On “expressio unius”

Re: “Latin scholar. . .”


From the Scribe:

There’s a sign at my bank, taped to the window next to the front door.  It has words saying in effect, “When entering, please remove your hat and/or sunglasses,” etc.

So being a former lawyer, I do exactly that.  “When entering,” I remove my hat.  Then, once I get inside I put my hat back on.  I do that because in law school I learned the maxim, expressio unius est exclusio alterius.  That translates to “the expression of one thing is the exclusion of another.”

Among other things, this is called gaming the system, about which more later.

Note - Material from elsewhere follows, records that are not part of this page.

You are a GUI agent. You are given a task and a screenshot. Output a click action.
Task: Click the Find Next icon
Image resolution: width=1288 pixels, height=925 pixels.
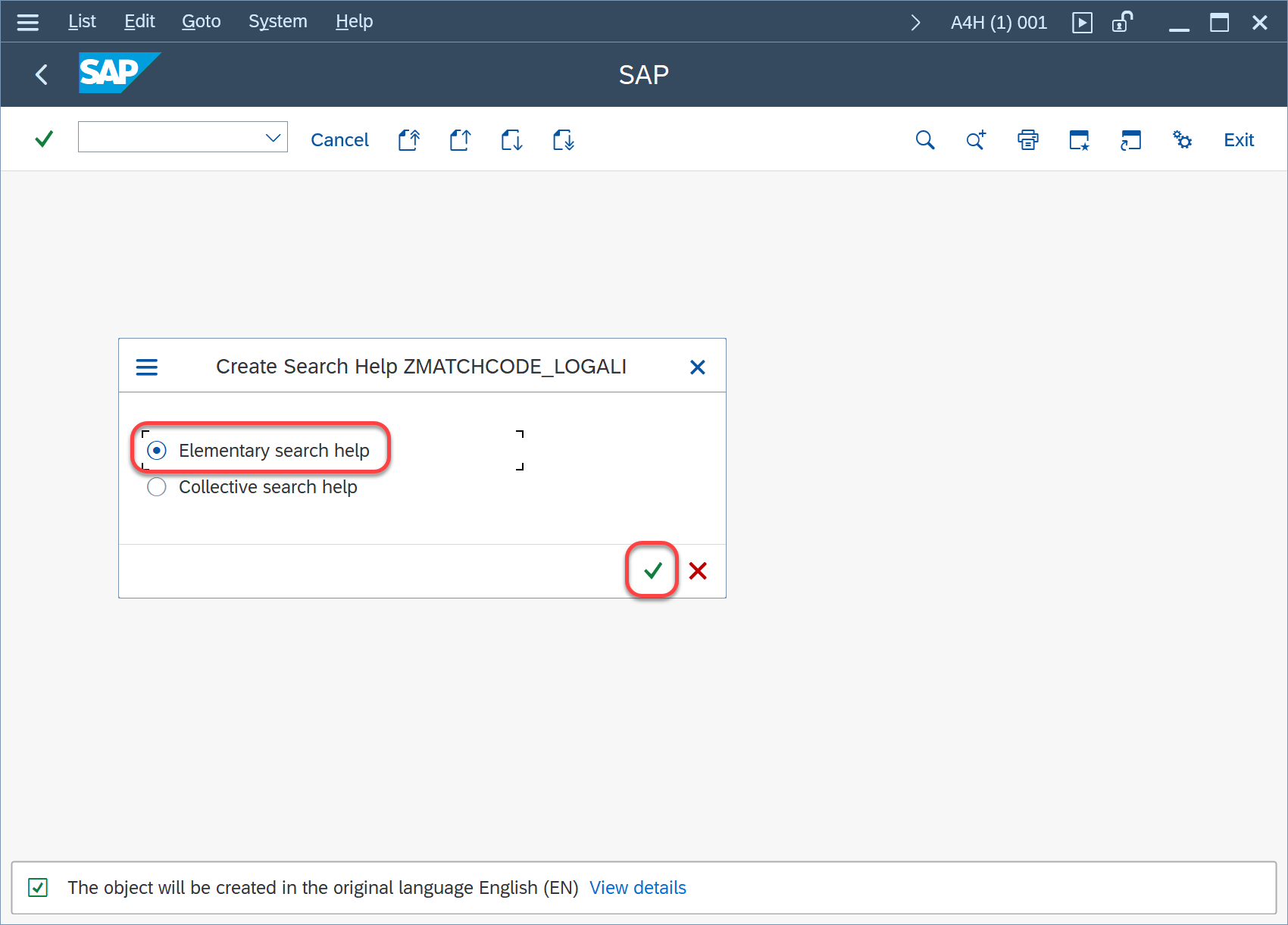pyautogui.click(x=976, y=140)
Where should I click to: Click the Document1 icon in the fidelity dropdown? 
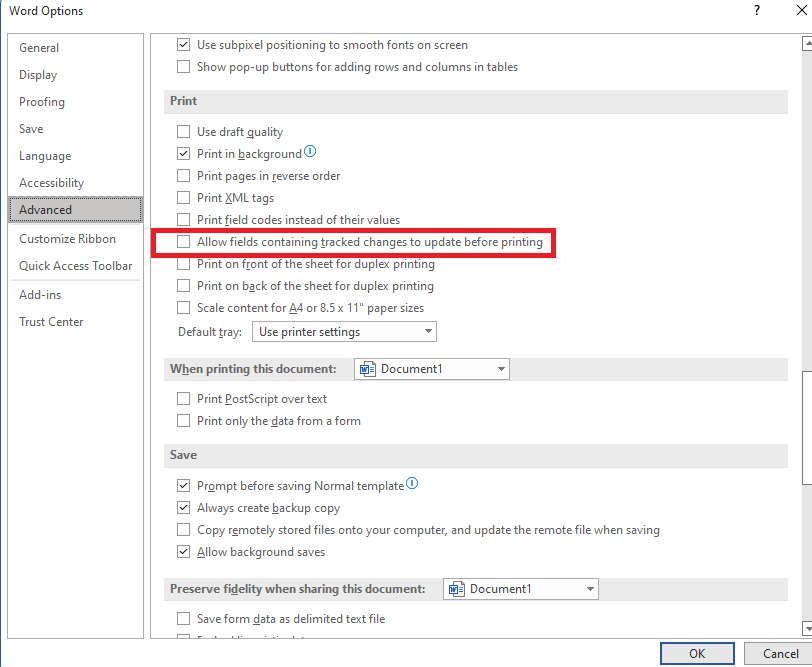(x=457, y=589)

It also brings up the distinction between the letter of the law and the spirit of the law.

The spirit of the bank’s request seems pretty clear:  Remove your hat and/or sunglasses, so in case you turn out to be a bank robber we’ll be able to have clear surveillance photos of your sorry “self” and will be able to send you to jail.   On the other hand, by focusing exclusively on the letter of that bank-request, you can pretty much rob it of its intended effect.

(A BTW:  That’s the whole theory behind this Blog.  And just in case I’m being too subtle, let me spell it out.  Those “fundamental” people who focus exclusively on the “letter” of the Bible – limiting it to a strict “literalism” – pretty much likewise rob it of its intended effect.)

That’s why the Apostle Paul said in Second Corinthians 3:6, that God “has made us competent to be ministers of a new covenant, not of the letter, but of the Spirit.  For the letter kills, but the Spirit produces life.”  (That’s the Holman Christian Standard Bible, emphasis added.)

That’s also arguably why Jesus Himself said, “For God is Spirit, so those who worship him must worship in spirit and in truth.”  (The Living Bible, emphasis added.)  In other words, these passages show that God does not want Good Christians to limit their reading, interpreting and living according to the Bible to a spirit-killing literalism.  (A sentiment that can easily get you a busted nose in these parts, like the “scholar” portrayed above.)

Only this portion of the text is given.